Focus on Funds
Americans Trust Their 401(k)s
Americans are confident that 401(k) plans and other defined contribution plan accounts will help them meet their retirement saving goals. In the February 16, 2018, edition of Focus on Funds, ICI Senior Director of Retirement and Investor Research Sarah Holden shares findings from a recent ICI survey.
Stephanie Ortbals-Tibbs, ICI director, media relations: What do Americans think of their 401(k) and retirement accounts? Each year, ICI does a survey that gives us insight on this issue. Sarah Holden, ICI’s senior director of retirement and investor research, shared with me the latest findings.
Sarah Holden, ICI senior director of retirement and investor research: This survey is just one of the ways in which we keep an eye on, or keep track of, what people are doing in terms of saving for retirement. We know that there’s $27.2 trillion earmarked for retirement, and the largest pieces within that are in individual retirement accounts [IRAs] and defined contribution plans like 401(k) plans and 403(b) plans.
So this means that 60 percent of the assets earmarked for retirement are actually being managed by individuals. Individuals are making decisions on how much to save and how to invest that money, and the question then is, how are they feeling about that responsibility?
Ortbals-Tibbs: The way that you get at understanding better how they feel about that is, you have in this survey a series of statements, and you have them react to those. What do the statements and their reactions tell you about people’s feelings toward these accounts?
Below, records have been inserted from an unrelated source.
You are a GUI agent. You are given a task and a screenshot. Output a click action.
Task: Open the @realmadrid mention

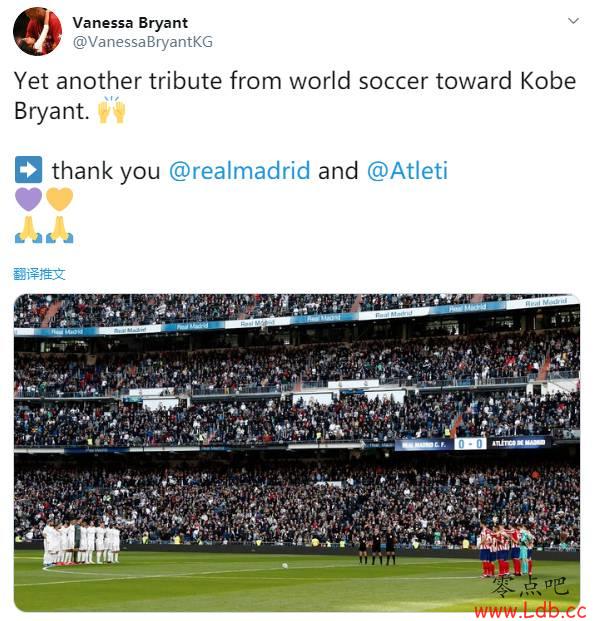coord(240,171)

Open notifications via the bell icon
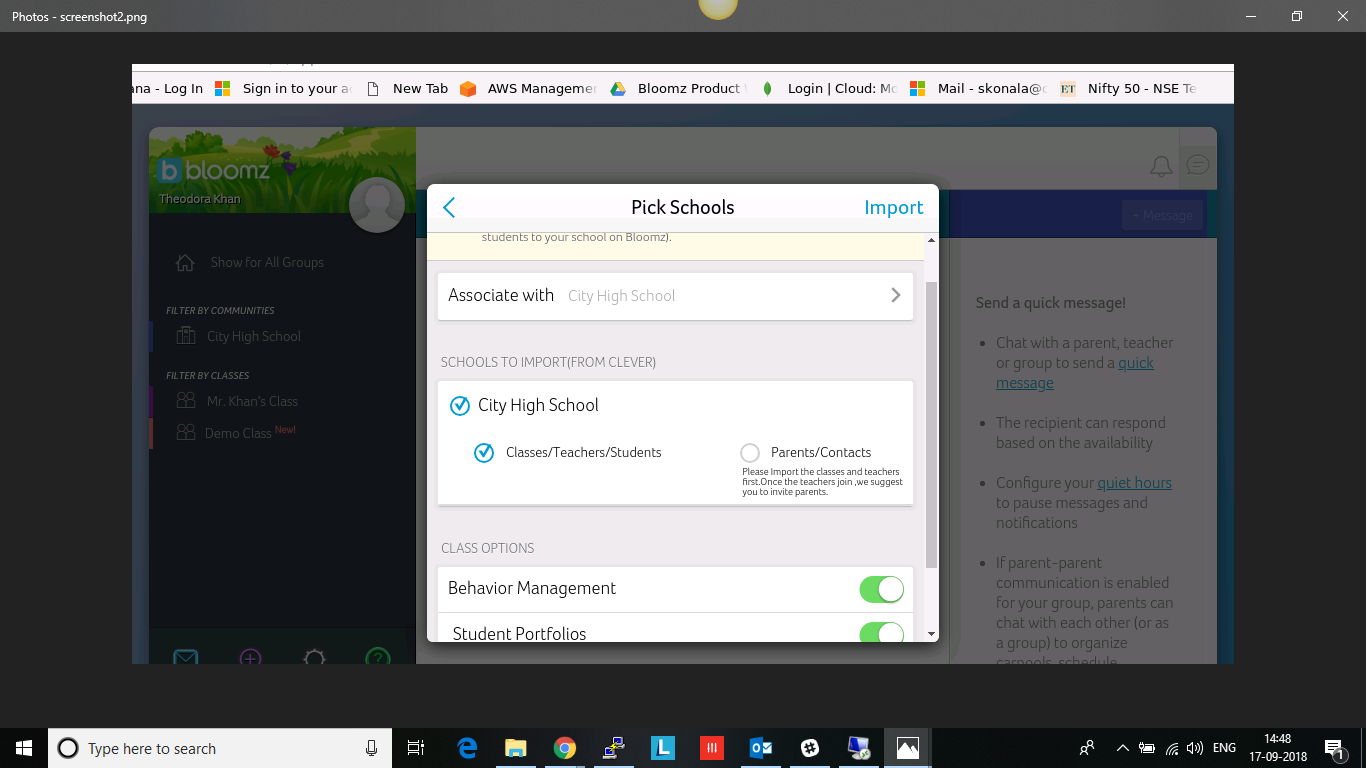(1161, 166)
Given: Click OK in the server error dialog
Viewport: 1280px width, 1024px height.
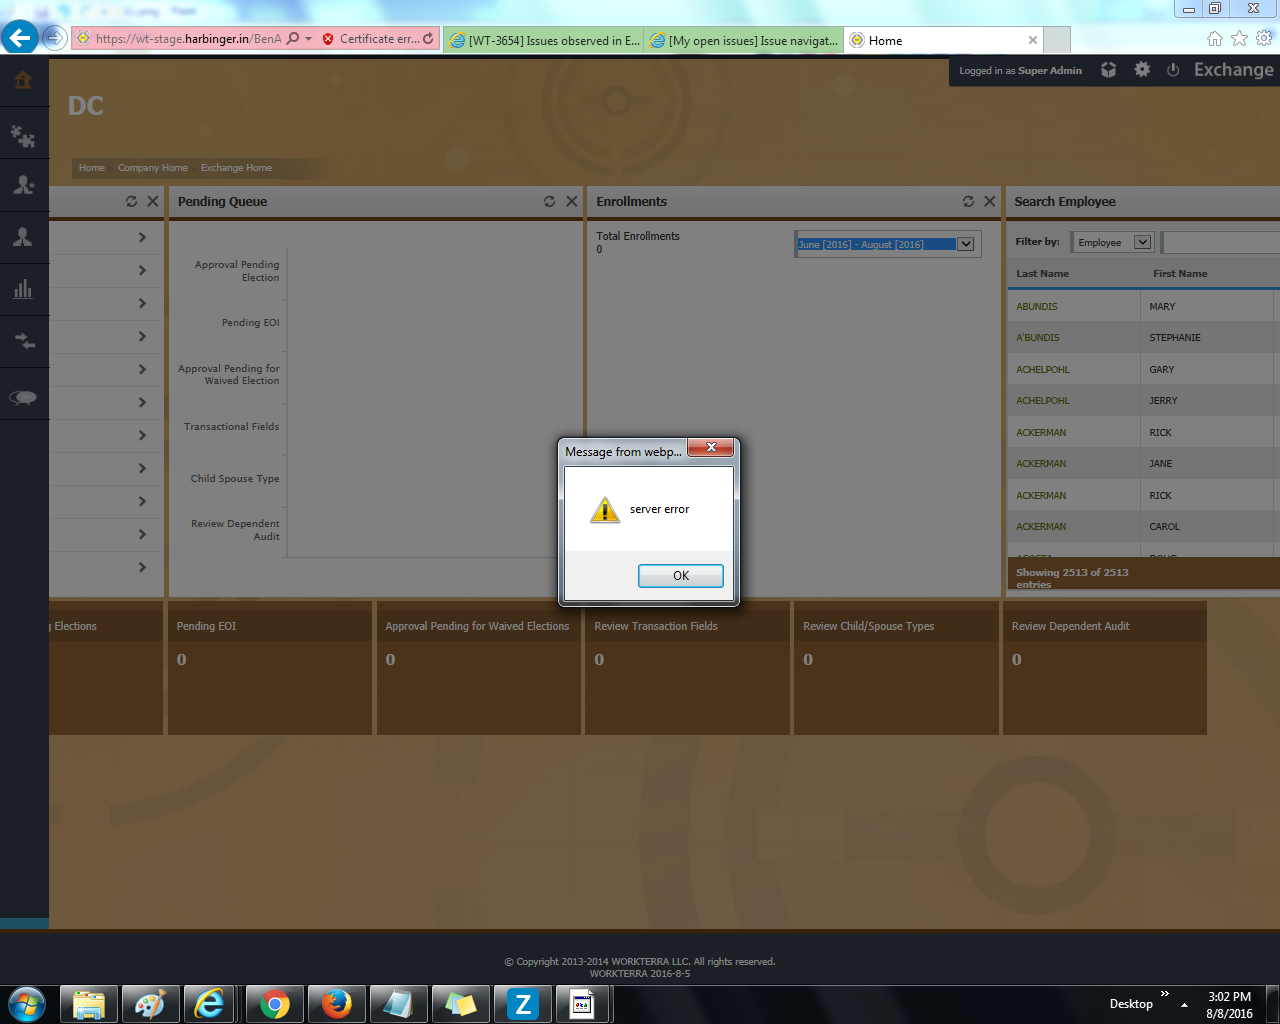Looking at the screenshot, I should point(680,576).
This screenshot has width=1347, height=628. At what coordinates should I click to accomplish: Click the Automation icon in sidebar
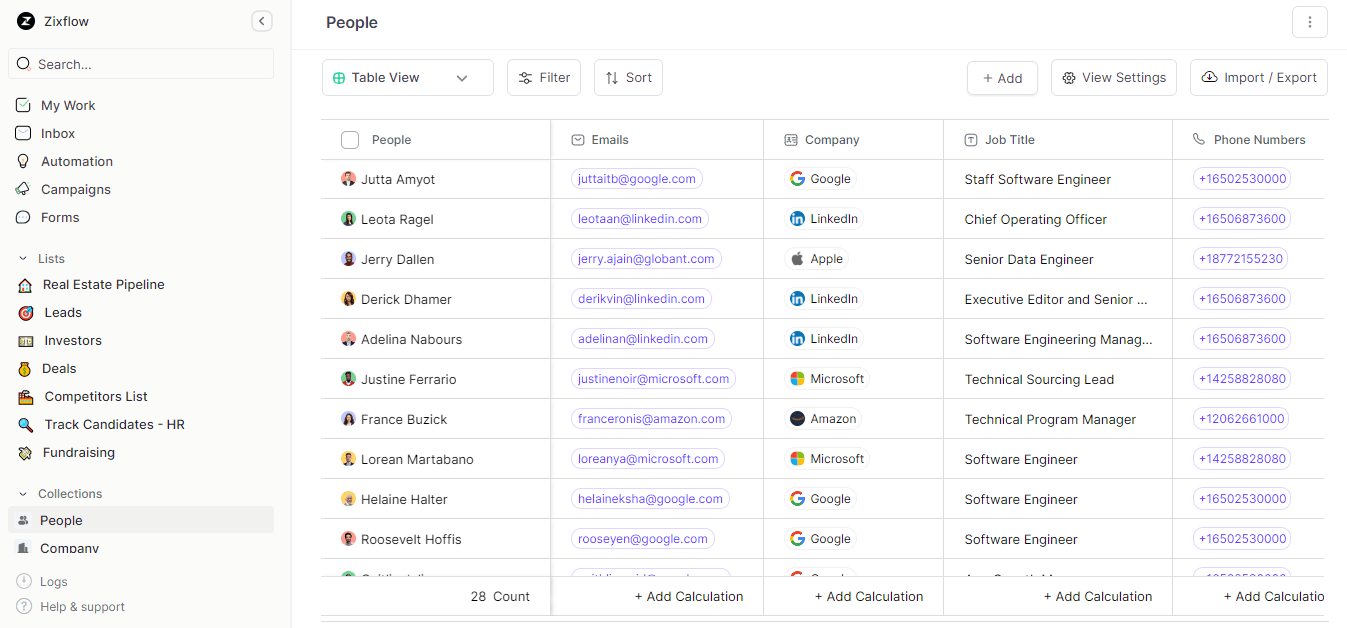point(23,161)
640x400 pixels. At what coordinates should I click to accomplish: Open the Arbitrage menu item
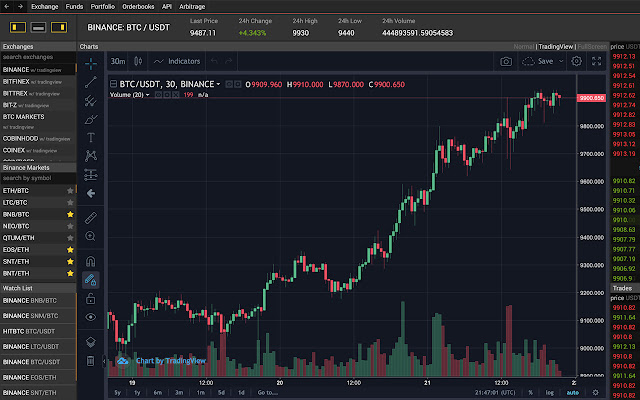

Holden: We asked the defined contribution account–owning households how they feel about the saving and investing features of those plans. And what we find is that, really, the vast majority appreciate the investment choices and control that they have over those investments. And they also really appreciate the fact that the employer offered the plan, because the plan is a way to have you think about the long term—not just your current needs. And they said that the ease of payroll deduction made it so much easier for them to save for their futures.
Ortbals-Tibbs: Sarah, it is interesting that this year, the survey also would have come in, to some extent, against the backdrop of US tax reform. You asked people questions about how they feel about the tax treatment of the retirement savings in these accounts. What have you learned?
Holden: One of the questions we ask of the people who currently have accounts is, how important was the tax treatment to their decision to contribute to the plan—so, to participate in the plan? And they say it was very important to that decision. So, among those who have a plan now, we know that it’s important to the decision to participate.
We also just run policy changes by all US households. We get your opinion, whether or not you have an account now. And we asked US households what they thought of the idea of reducing the contribution limits to the plans. The vast majority said, “Don’t do it; it’s a bad idea.”
What was interesting was that, while 91 percent of households overall said, “don’t reduce the contribution limits,” even [among] households who don’t have an account now, 86 percent of them said “don’t do it.” This is something we see widespread support, even if I’m not currently participating—because in the future, I might be participating, and I recognize the value of this benefit.
Ortbals-Tibbs: It really is interesting to see that, high-level across the board, a belief in these defined contribution accounts and what they can do for someone’s retirement savings.
Holden: Another question on this survey involved people’s confidence in the accounts, and we found that people who had the accounts were confident it would help them reach their goals. We asked the question of the people who didn’t have accounts, and they also had a favorable view of the accounts.